NGO Greenland Rising has launched a Piseq contest to celebrate the character, culture, and toughness of Greenland's Kalaallit people, aiming to spotlight native accomplishments often overshadowed by international interests. Co-founders Ivalu Kajussen and John Toomey describe 2026 as a year of 'flux' for Greenland, with the initiative serving as a cultural response to the shifting horizons facing the Arctic island.
The contest involves participants watching videos produced twice weekly with the assistance of AI tools including ChatGPT, Vibe, Pond5, Gemini, and Claude Cowork. These videos depict native peoples experiencing life transitions such as birth, weddings, returns from fishing trips, Mitaartut (Greenland's 'Halloween'), funerals, tribal conclaves around campfires, Meetings of the Elders, or Arctic Palerfik dogsled races. Contestants write two or three sentences expressing the emotional and psychological essence of these videos in their own style.
Greenland Rising then translates these submissions into Kalaallisut and formats them as traditional Piseqs using AI assistance. The completed Piseqs are posted in both languages to the group's Substack at https://theheroaward.substack.com/p/helping-greenland-and-yoo and to the indigenous website https://siku.org, which serves Inuit communities in Greenland, Canada, and the United States.
Judges evaluate all submissions, with winners receiving the Angakkoq Prize, named after the Kalaallit word for Shaman. This recognition carries cultural significance within Greenland's indigenous communities and represents a modern continuation of traditional artistic practices.
Historically, some of Greenland's most powerful Piseqs emerged from song-poem 'duels' that served as non-violent conflict resolution mechanisms. When two Kalaallit had disputes, their tribe would arrange a poetry stand-off where participants faced each other and voiced insults, each trying to top the other. The rival who 'lost his cool' first, according to a vote of observing tribal members, would lose the dispute.
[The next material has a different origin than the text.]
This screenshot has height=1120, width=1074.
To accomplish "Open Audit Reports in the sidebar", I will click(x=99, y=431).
These results had permanent legal standing within the community and became oft-quoted Piseqs that entered the tribe's oral tradition.
Greenland Rising has expressed interest in seeing Europe and the United States adopt similar non-violent approaches to resolving disagreements, suggesting the traditional Piseq duel model could offer alternatives to contemporary diplomatic conflicts. The organization's work connects to broader Greenlandic literary traditions documented in works such as Collections of Ammassalik Songs by Knud Rasmussen, Greenlandic Oral Traditions: Collection, Reframing, and Reinvention by Kirsten Thisted, and Inuit: the Story of the Inuit Circumpolar Conference by Aqqaluk Lynge.
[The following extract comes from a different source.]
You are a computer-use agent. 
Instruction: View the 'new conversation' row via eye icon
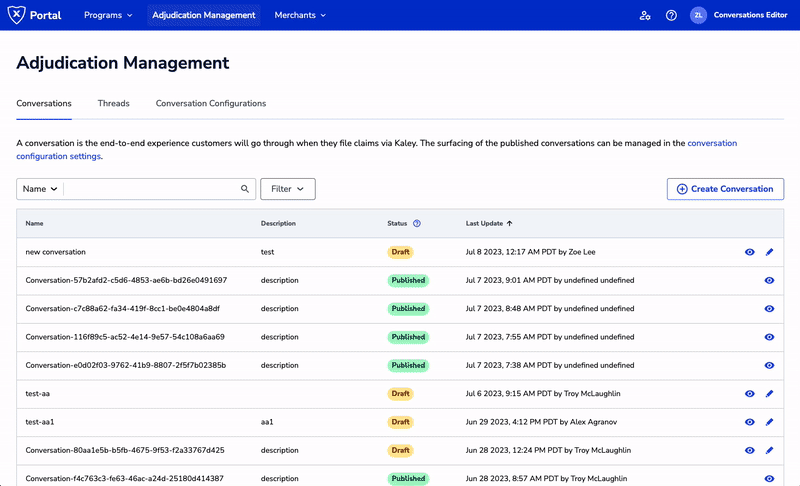(x=749, y=252)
The initiative represents a significant intersection of traditional cultural preservation and modern technology, demonstrating how AI tools can support rather than replace indigenous knowledge systems. For Greenland's Kalaallit people, this comes at a critical moment as increased global attention focuses on the Arctic region's geopolitical importance and environmental changes. By elevating traditional Piseqs through contemporary platforms, Greenland Rising provides both cultural reinforcement for native communities and educational opportunities for international audiences seeking to understand Greenland beyond simplified narratives.
The project's implications extend beyond cultural preservation to potential models for conflict resolution, community building, and the ethical application of artificial intelligence in cultural contexts. As indigenous communities worldwide navigate modernization pressures, Greenland Rising's approach offers one template for maintaining cultural integrity while engaging with technological tools that are increasingly shaping global communication and artistic expression.